Vielmehr waren Panzerreiter in dieser Zeit ausnahmslos Adlige, also vermögend. Dadurch waren sie automatisch auch die am besten bewaffneten Krieger eines Heeres, wodurch sich wiederum ihre kämpferische Überlegenheit ergab; egal ob nun mit oder ohne Pferd.
Das ist eigentlich ein Punkt, der sich durchs gesammte Mittelalter zog. Den Höhepunkt erreichte diese Entwicklung wohl bevor die Kriegsknechte in die Geschichte einzogen. Denn kurz davor war Krieg fast ausschließlich eine Adelsdomäne geworden. Das einfache Volk wurde nicht mehr mobilisiert (ganz im Gegensatz zum frühen Mittelalter).
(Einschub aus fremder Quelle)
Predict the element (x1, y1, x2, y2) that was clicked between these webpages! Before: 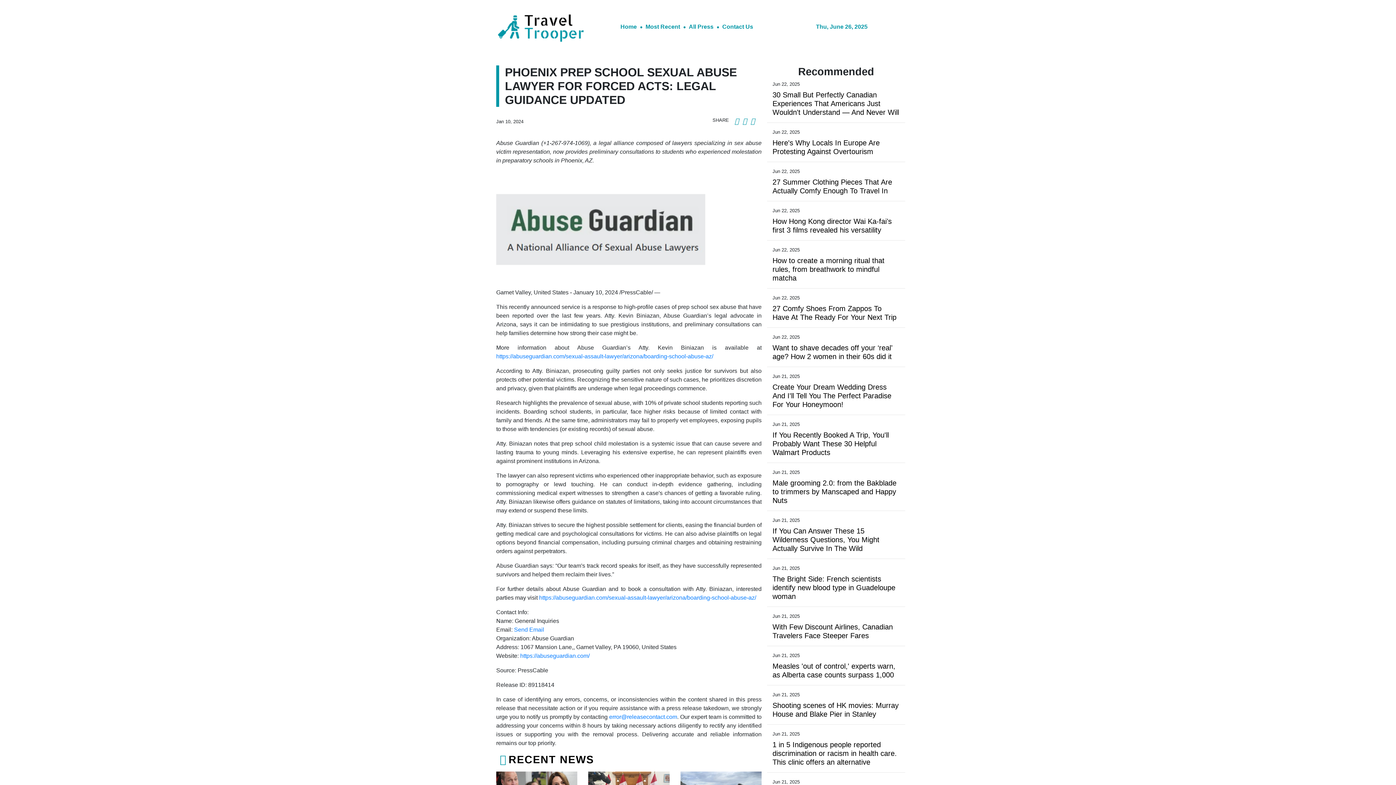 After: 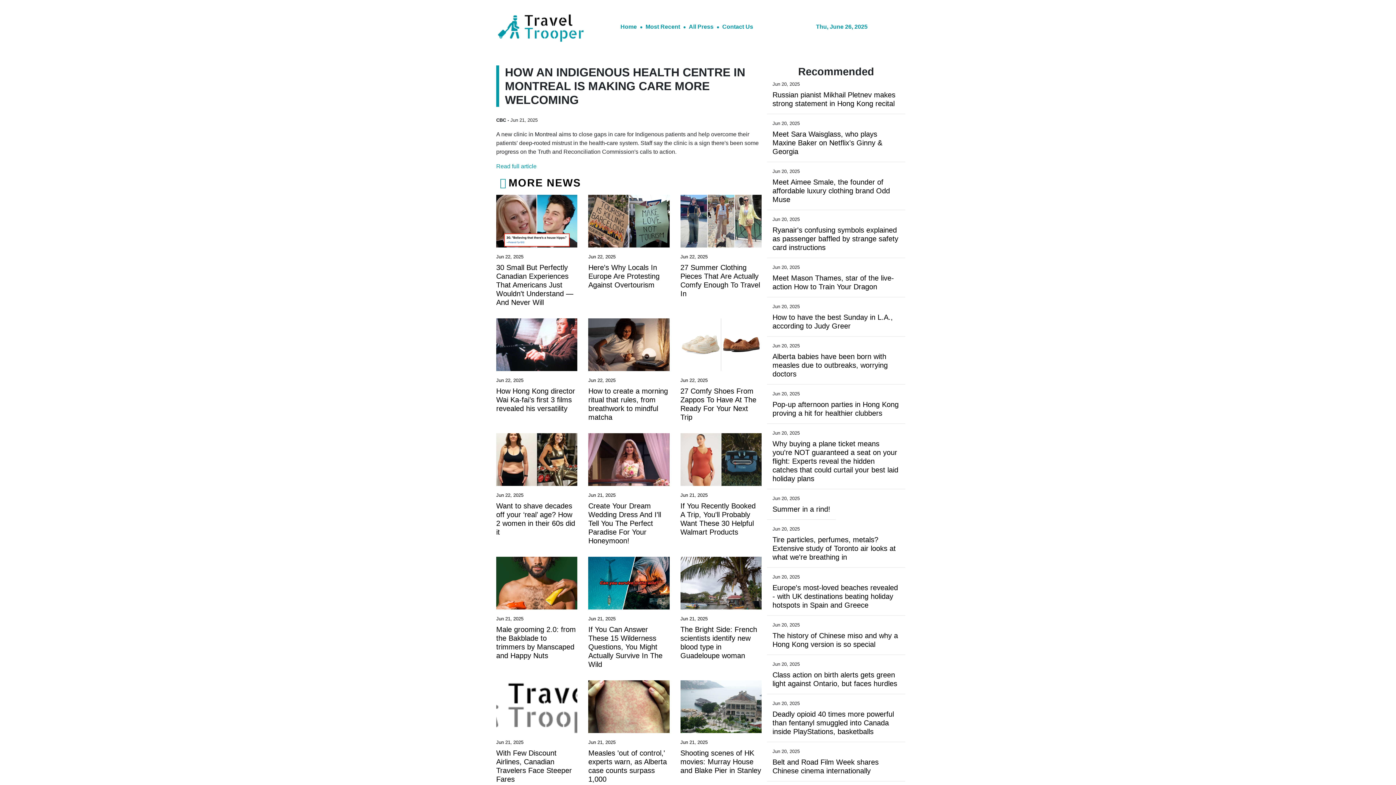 Action: label: 1 in 5 Indigenous people reported discrimination or racism in health care. This clinic offers an alternative bbox: (772, 740, 900, 766)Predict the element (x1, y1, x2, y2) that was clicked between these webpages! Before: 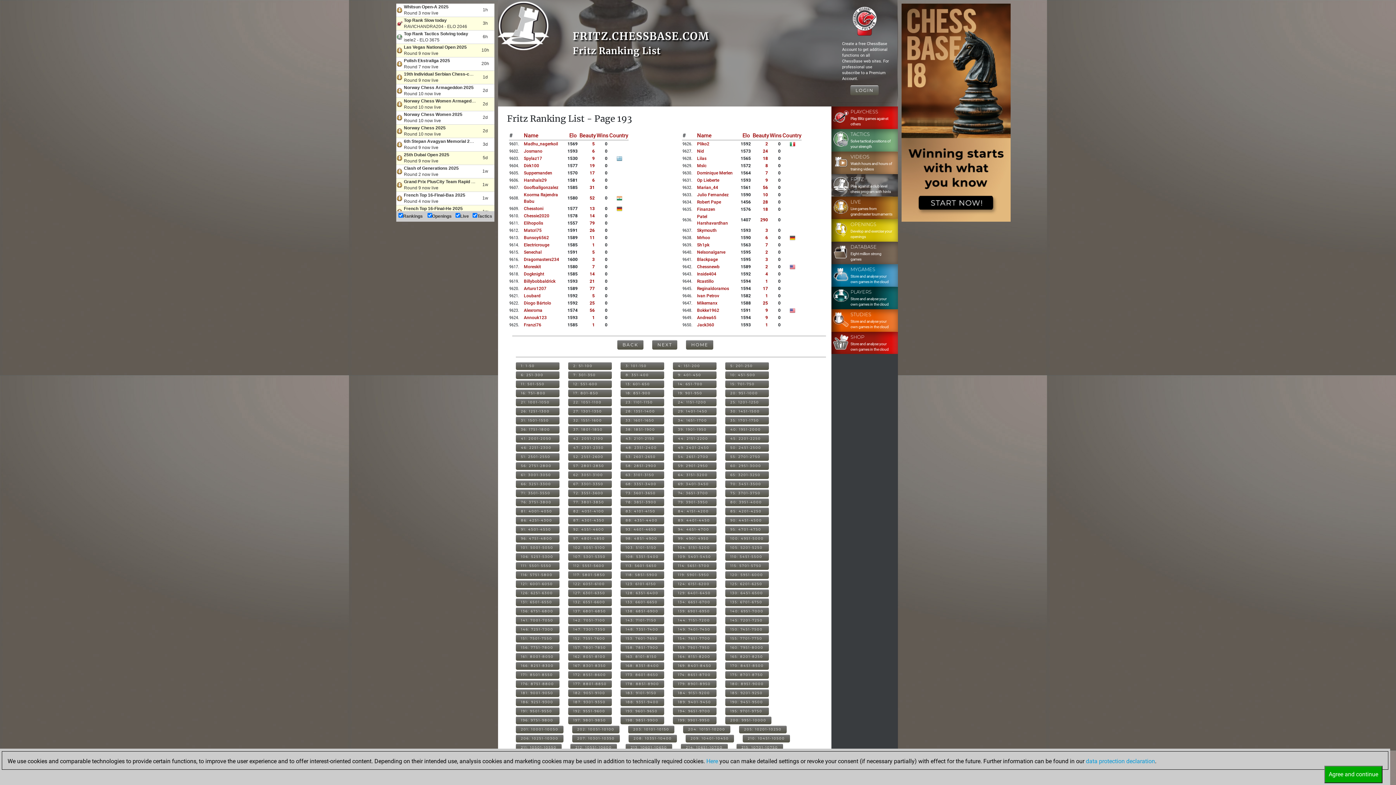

An die Mobilisierung des Volkes wagten sich die euroäpäischen Herrscher ja auch wieder erst in den napoleonischen Kriegen und das auch nur weil die franz. allgemeine Wehrpflicht sie unter Zugzwang gesetzt hatte. Allen vorran sicherlich Preußen, dass nicht über die territoriale Größe verfügte (schon gar nicht nach Tilsit) um eine Berufsarmee in der Größe gleichwertig zu Österreich oder Russland aufzubauen.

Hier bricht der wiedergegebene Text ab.